Thor is heavy and warm and drunk. He raises his free hand, the one that’s not clamped onto Steve, and takes a drink from his own bottle of whatever Shuri brewed.

“My brother,” Thor murmurs. “And before that, my best friend and my sister and my father and my mother and my homeland.”

God, it’s so much. Too much. How can he bear it? How can any of them bear it? “I’m sorry,” Steve says, because he is, but it will never be enough.

“I’m drinking to them,” Thor says, as if Steve is slow on the uptake. “Join me.”

Natasha raises her bottle in silent salute, but doesn’t name her own sorrows. Steve wonders what names she might list, and if Bucky’s might be among them, or Sam’s. There are so many to mourn that it feels unbelievably selfish to pick one person.

_Steve_ , Bucky had said, as the life was ebbing from his disintegrating body.

There’s no picking. Steve is sadder about one person than all the rest, and he’s got no goddamn choice about it. He’s always been wired that way and it nearly lost them the war the first time around. There’s no Peggy here to pull him out of the bombed-out bar, because she’s dead too. And that has never stopped hurting, and the way things are going, it never will. Steve takes the bottle out of Thor’s hand and fits his lips to the opening. He pours it down his throat and it burns.

“I saw my brother die before,” Thor says. “Somehow every time I mourn him is worse than the last.”

Steve passes the bottle back and says, “I know.”

“Boys always wanna talk about their feelings,” Natasha mumbles, and then she curls around a pillow at the other end of the massive bed and goes to sleep. Steve leans forward to grab her bottle before it spills, impressed. He hasn’t really slept since it happened. He’s closed his eyes and held his body still in bed, but that’s it. Sometimes it’s the worst part of the day, lying alone in the darkness, and that’s saying something, because he’s spent the past few days clearing the dead from a muddy field.

He takes another drink, and Thor says, “Do you? Want to talk about your feelings? I will honor your wishes on the subject.”

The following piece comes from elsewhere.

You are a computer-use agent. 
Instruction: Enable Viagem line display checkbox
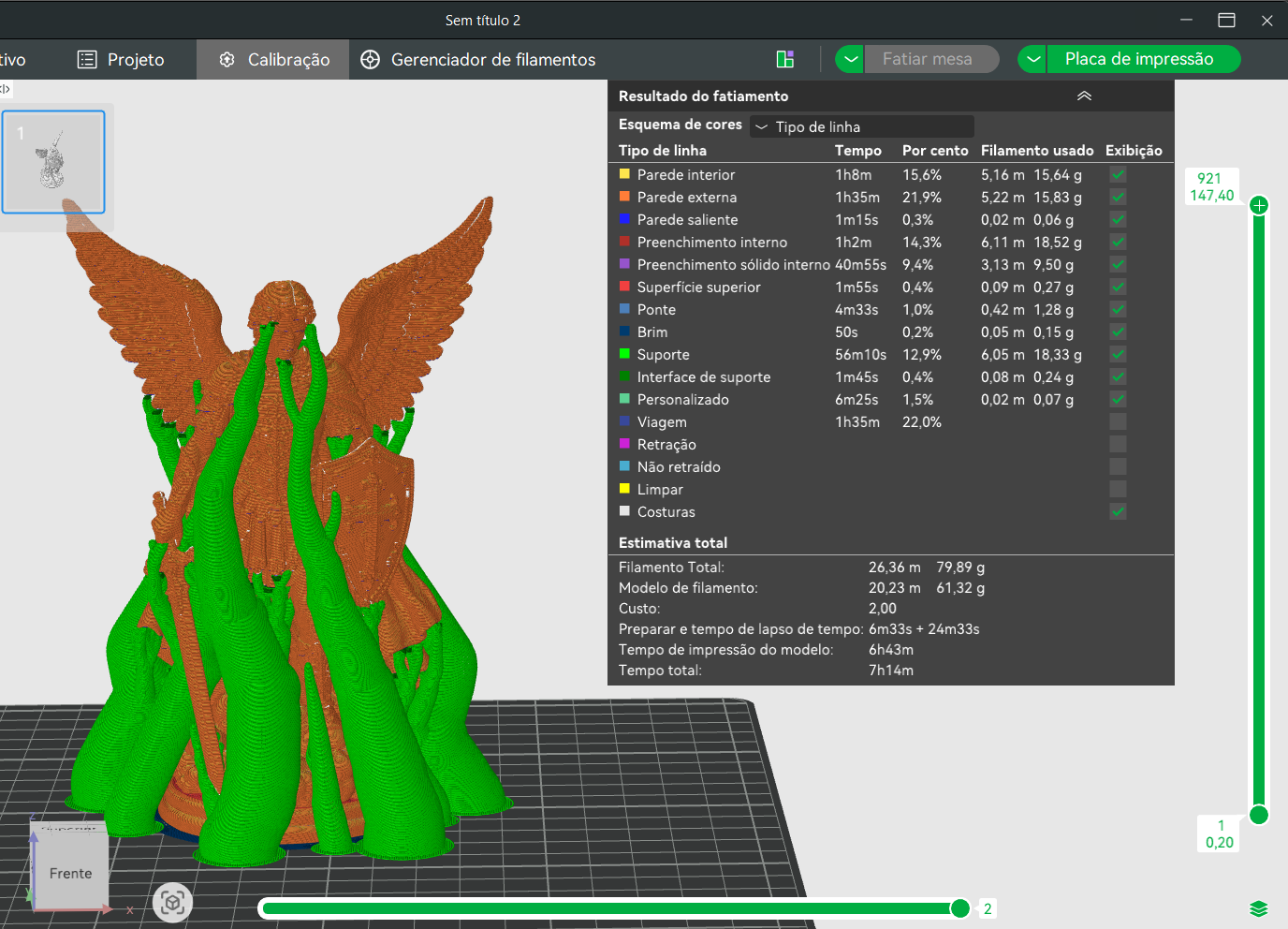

“I wouldn’t know what to say,” Steve says. But between Thor’s radiant body heat and the fire of the liquor, the ice is beginning to melt, so he adds, “Everyone I’ve ever loved is dead.”

Saying it out loud is excruciating and freeing all at once. The glacier cracks.

“Not that I don’t care about you,” Steve clarifies, and now he knows he’s drunk. “Or Natasha. Or the world.”

“But you loved him,” Thor says. “I know. I’m fifteen hundred years old.”

“He said my name. At the end. He said my name and there was _nothing_ I could do.” Steve’s voice shakes with a sob he hasn’t let out yet. His eyes are wet. “I should have—”

Thor stops him with a kiss. Steve lets it happen for a moment, this thing that’s the only measure of warmth or comfort he’s felt in days. He wasn’t expecting it. Doesn’t know what to do with it. But Thor, fifteen-hundred-year-old Thor, knows exactly what to do, and before long he’s laid Steve flat on the bed and is stroking a hand through his hair. He breaks the kiss. After a second of bewildered blinking from Steve, he drops a kiss on Steve’s forehead.

“I apologize. Perhaps you did not want that.”

“I must really be out of practice if that’s the impression I gave you,” Steve says, and somehow his body produces a rueful laugh. And then he remembers arriving in Wakanda for the first time after Bucky awakened, wanting to kiss Bucky but not knowing where they stood, uncertain if he’d be forcing one more thing on Bucky who’d already endured too much. He’d stood there hesitating until Bucky had slammed into him and half-tackled him to the ground with kisses. _Downed by a one-armed man_ , he’d teased, and with the ease between them and the way his voice made Steve’s heart hammer, it might as well have been 1937. Except back then Steve would never have been able to squeeze Bucky around the waist with both thighs and flip the two of them over. He also wouldn’t have wrestled his lover on the ground in front of the King of Wakanda, so lots of things had changed.

God, T’Challa’s dead, too.

Steve closes his eyes against the tears. It’s futile. “What are we doing?” he asks Thor, barely above a whisper. “Is this a bad idea? I can’t tell anymore.”

“Grief takes many forms,” Thor says. “If you feel it is a betrayal of his memory—”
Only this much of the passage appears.